To enrich nodule diversity, the authors devised a lesion‑aware augmentation pipeline. Each nodule mask is iteratively shrunk (or expanded) by morphological operations until a target volume percentage is reached. The altered mask, together with the unchanged body mask, serves as conditioning for the ControlNet‑guided generator, producing paired CT volumes where only the lesion characteristics differ. This approach enables realistic simulation of nodule growth or regression without altering surrounding anatomy, thereby providing longitudinal variations for downstream models.

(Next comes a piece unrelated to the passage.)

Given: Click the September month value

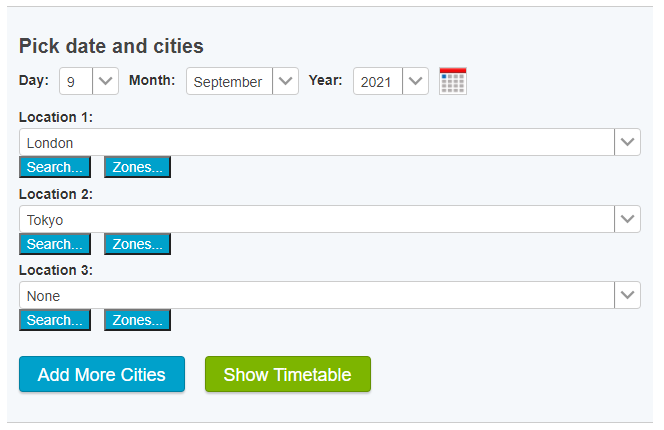Looking at the screenshot, I should tap(229, 81).
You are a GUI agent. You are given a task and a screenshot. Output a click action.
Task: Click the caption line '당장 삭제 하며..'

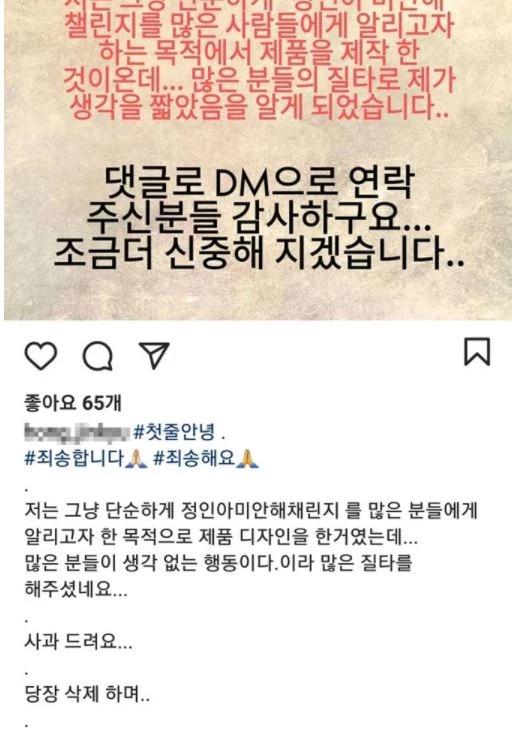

Evaluation was conducted on six public test sets. Fréchet Inception Distance (FID) between real and synthetic scans dropped from 1.69–5.21 (MAISI‑v2) to 1.18–2.99 (NodMAISI), indicating a closer match to the true data distribution. Lesion detectability was assessed with a MONAI nodule detector trained on LUNA16; on the IMD‑CT and DLCS24 cohorts, NodMAISI raised average sensitivity from 0.39 to 0.69 and from 0.20 to 0.63, respectively, with the most pronounced gains for sub‑10 mm nodules that MAISI‑v2 often failed to reproduce. Finally, a malignancy‑classification model trained on the synthetic‑augmented LUNA25 data was tested on LUNA16, LNDbv4, and DLCS24. When only 10–20 % of the clinical data were available, augmentation with NodMAISI improved AUC by 0.07–0.21, consistently narrowing the performance gap caused by data scarcity.

In summary, NodMAISI delivers a four‑pronged solution: (1) a large, standardized multi‑source lung‑nodule repository; (2) a ControlNet‑conditioned rectified‑flow generator that enforces anatomical consistency while faithfully rendering small lesions; (3) a lesion‑aware augmentation strategy that creates realistic size‑variant nodules without disturbing surrounding structures; and (4) comprehensive quantitative and clinical‑task evaluations demonstrating superior fidelity, detectability, and downstream classification performance. The framework not only advances synthetic medical imaging for lung cancer screening but also provides a blueprint for extending lesion‑focused synthesis and augmentation to other organ systems and pathologies.